Digital detox : my experience

Who has never tried to switch their phone or their laptop off for a day or at least for some hours, eh? I tried. Several times.


It is true, I am often on my phone and my laptop is constantly beside me. I do everything with them. I take pictures, I like pictures, I share feelings and send emails. I text friends and call my parents. I look for the closest library or market, I listen to music and set my alarm clock for tomorrow morning. I watch videos and make my homework at the same time, I learn what has just happened across the world and under my windows. I buy clothes and notebooks, I face the worst and open another tab to watch weather report.

I am not even conscious of that. How many pages do I open a day? How many times do I go on Facebook or Instagram in an hour? And I don’t speak of all of us who use their phone to time their runs instead of running as long as they enjoy it; all of us who watch television and go web surfing at the same time; all of us who can’t wait to answer a text whereas they are talking face-to-face with someone else.

It may sound paradoxical, but I love technology. I am 19, I was born with it and I don’t know how I would live without it. But yes, sometimes, I need to switch everything off and concentrate on what is really important. I need to have little moments for my own self and my own peace. How many times did I get a headache because of hours spent in front of my laptop? How many times did I get angry or exasperated because of something I read from somebody I didn’t know? Technology runs off my body’s energy. I have become another battery and sleep is not enough to refresh.

So last weekend was the weekend. A new attempt after several “not so bad” tries but also “not totally respected” tries*.

*we all know that little voice that tells you it is okay to check your emails for five minutes and you end up two hours later watching a video of baby cats. And don’t fool with me, I know I am not the only one.

From Friday night to Saturday night, I turned off my phone and laptop. I chose that moment responding to Grok Nation and Shabbat, and because I prefer being at peace during weekends. I must say that I am not Jewish, not even religious, but it helped me to appreciate my “struggle” better — crazy, right? It has often been easier for me to follow something that does not only rest on my own resolution, something that is respected by many others too. It makes me want to do it until the end without thinking “nobody will know if you stop now, it was your idea”. It is like doing sport with a friend: you train even if you don’t want to because you know there is someone to cheer you up and you don’t want to give up on them. Moreover, as digital detox is not something I am used to doing, I wanted to have a goal and advice, to be a bit reassured, and I know several grokites were in the same state of mind.

It is weird to use the word “reassure” about turning off electronic devices. I was afraid to switch them off because it was like getting rid of my personal life, being deprived of something. Most of all, I knew I would receive a lot of notifications during that period and I was hoping nothing important would come over — nothing happened, fortunately. I missed likes and comments on Instagram and WordPress, I missed messages and emails, but nothing that could not wait. I put my phone on my bedside table around 8pm and enjoyed three hours of reading. I slept like a baby, woke up less stressed than the day before. I still wanted to take my phone and send lovely messages to people I missed, but I realized I was missing them beause I was doing nothing — you truly miss someone when you are occupied, when you want to share that moment with them, when you can’t concentrate on what you are doing, not when you are bored.
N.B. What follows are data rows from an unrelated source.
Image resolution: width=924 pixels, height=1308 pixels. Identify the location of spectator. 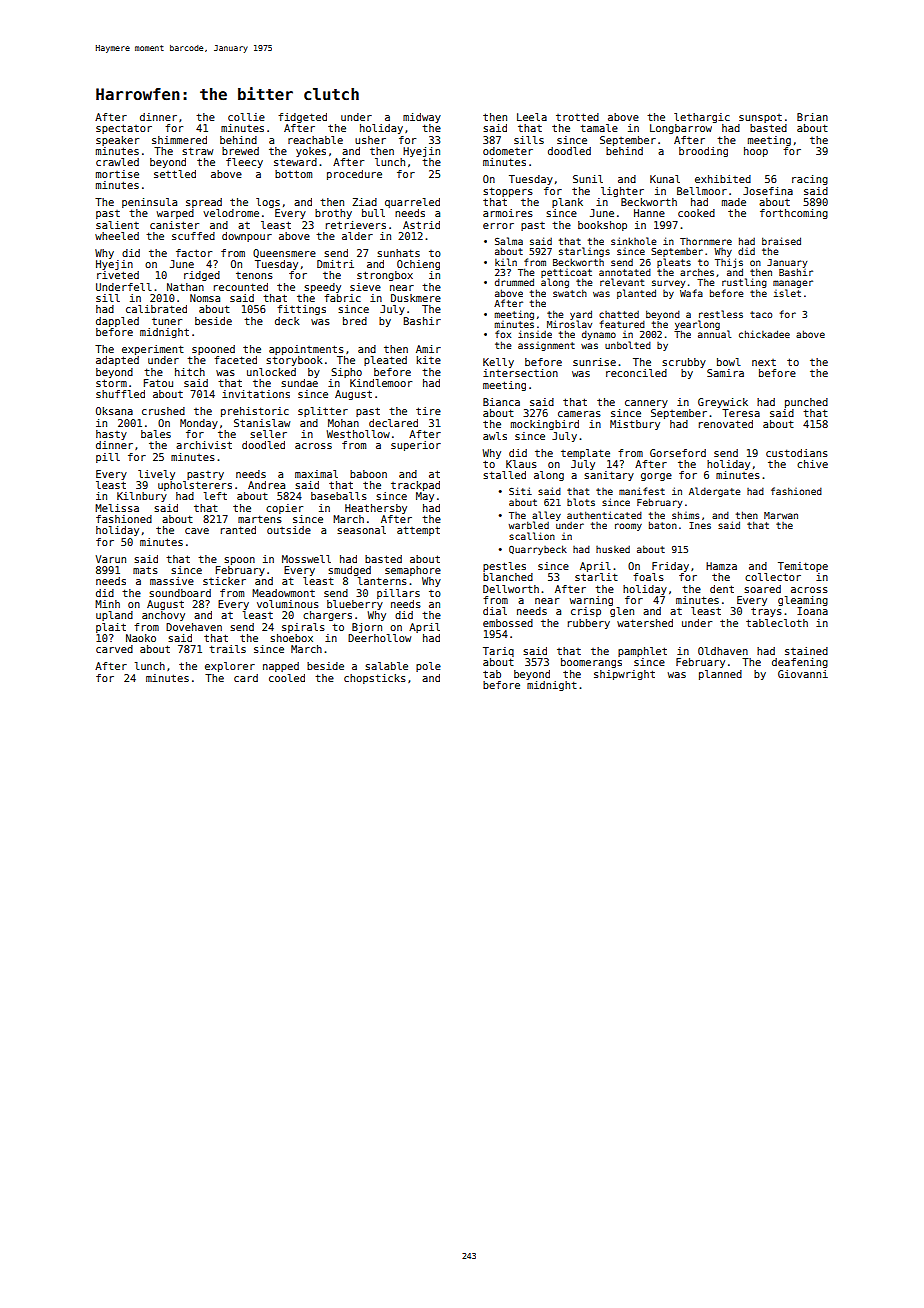
(124, 129).
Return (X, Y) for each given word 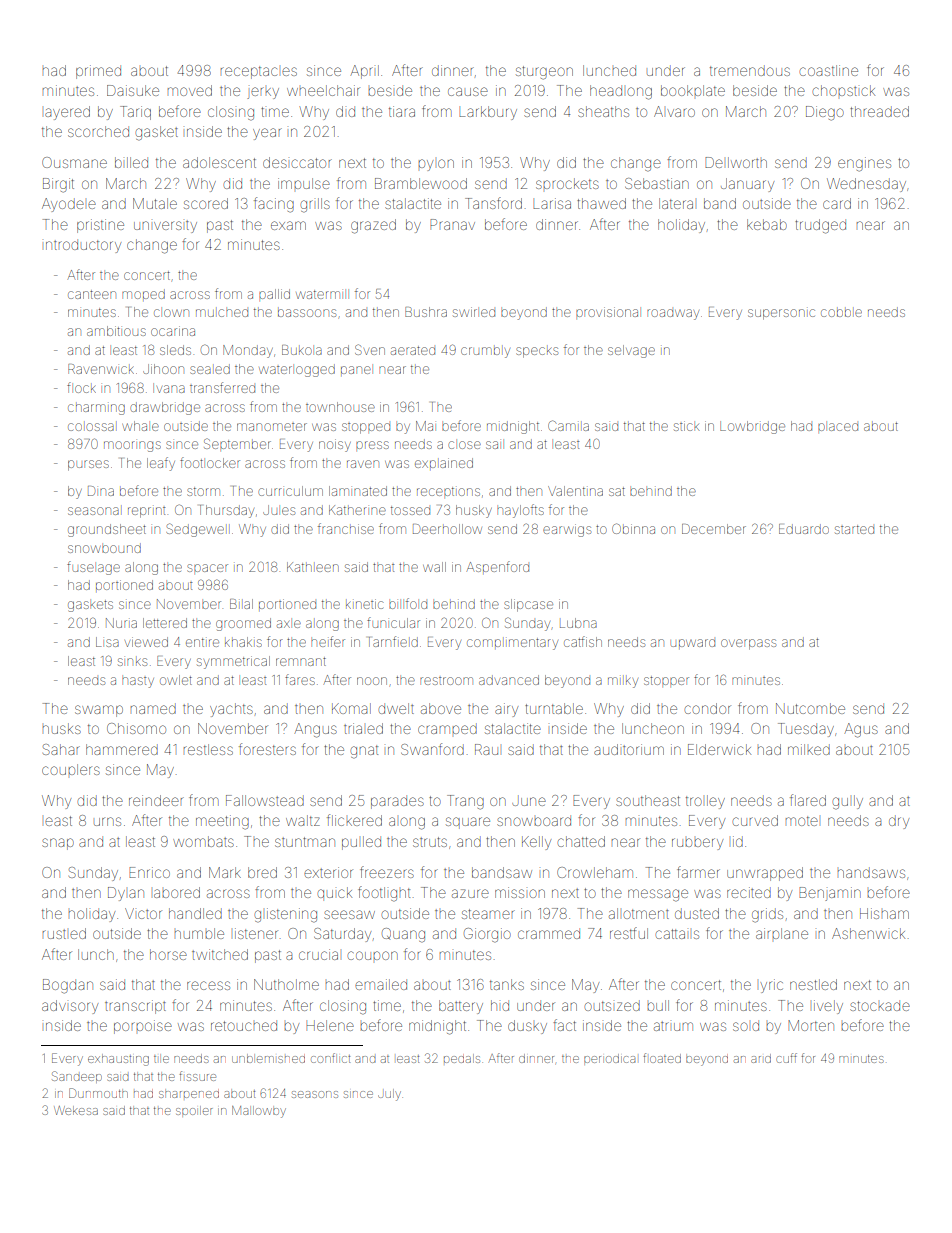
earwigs (567, 530)
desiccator (297, 162)
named (153, 708)
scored (206, 203)
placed (838, 427)
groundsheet (107, 530)
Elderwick (719, 749)
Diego (825, 113)
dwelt (396, 708)
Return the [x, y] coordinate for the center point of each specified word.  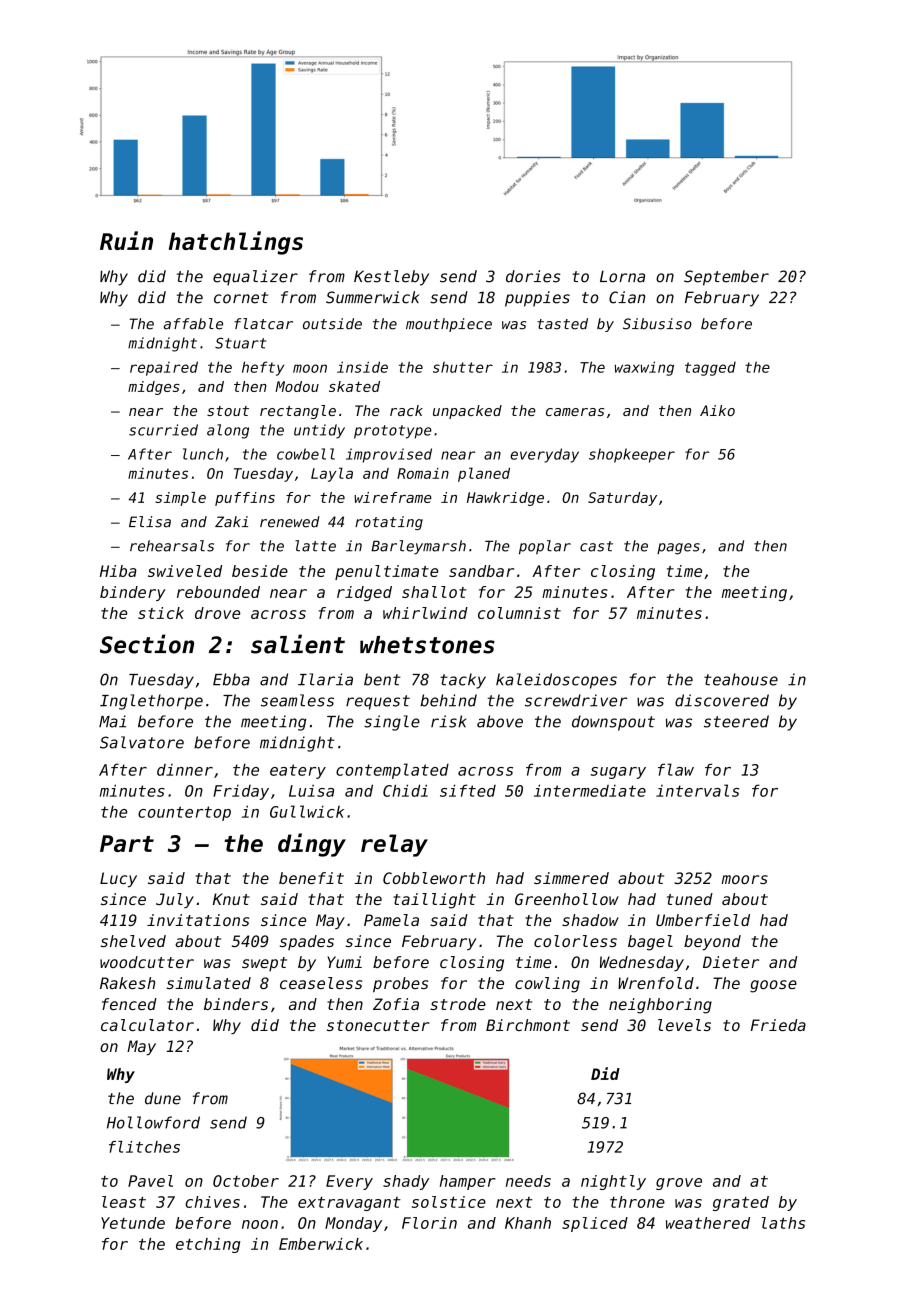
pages [678, 549]
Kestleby [391, 278]
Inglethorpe [151, 702]
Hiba [118, 571]
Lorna [622, 276]
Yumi [344, 962]
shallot [434, 592]
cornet [241, 298]
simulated [209, 983]
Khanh [528, 1223]
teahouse [741, 679]
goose [773, 986]
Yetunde [133, 1223]
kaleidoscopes [556, 681]
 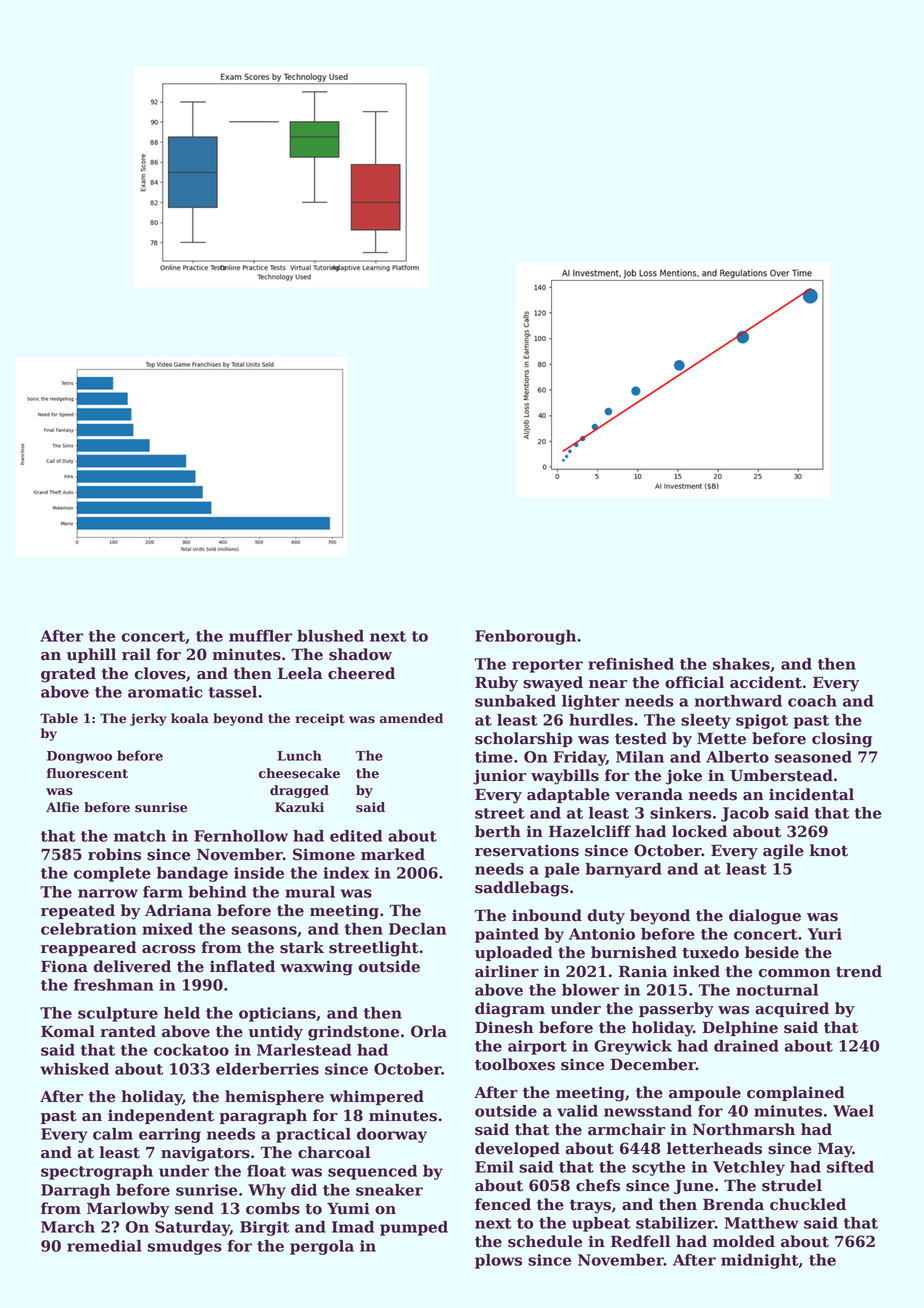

During those 25 hours or so, I read again and again. I finished a novel and read Judaism for Dummies — yes, I am still reading it as it is a bit complicated when you are not religious. I also made a list of what I wanted to check on the Internet later and guess what? Those things could wait. I did not do much more but it was enough to relax and escape from negativity. What I loved the most was to wake up gently and read a paper book, not assaulted by a powerful light and music, nor disturbed by the absence* or presence of notifications I missed during the night.

*I even think the lack of notifications is more stressful and disappointing because I interpret it as a lack of attention and love.

I think my experience can be called “my real and successful first digital detox”. I have some plans now. I plan to turn off my electronic devices around 9pm every day so that I can sleep peacefully and more easily, enjoying a good book. I also plan other digital detox days, either from Friday to Saturday, or Saturday to Sunday. It will be a bit tough because university requires the Internet but I just need to organize myself. I don’t want to neglect my body and my soul anymore, it is too painful. Bye bye, tiredness!

Marion                                                                                                                                                  Ps. Shana Tova!


12 thoughts on “Digital detox : my experience

  1. In my last year of uni when stress was really starting to get to me I had to start doing this. Once it hit eight o’clock the tech went off and I got out a book instead or did something else non-tech based. I’ve slipped back into old habits since but it might be worth me going back to that old routine for a bit at least.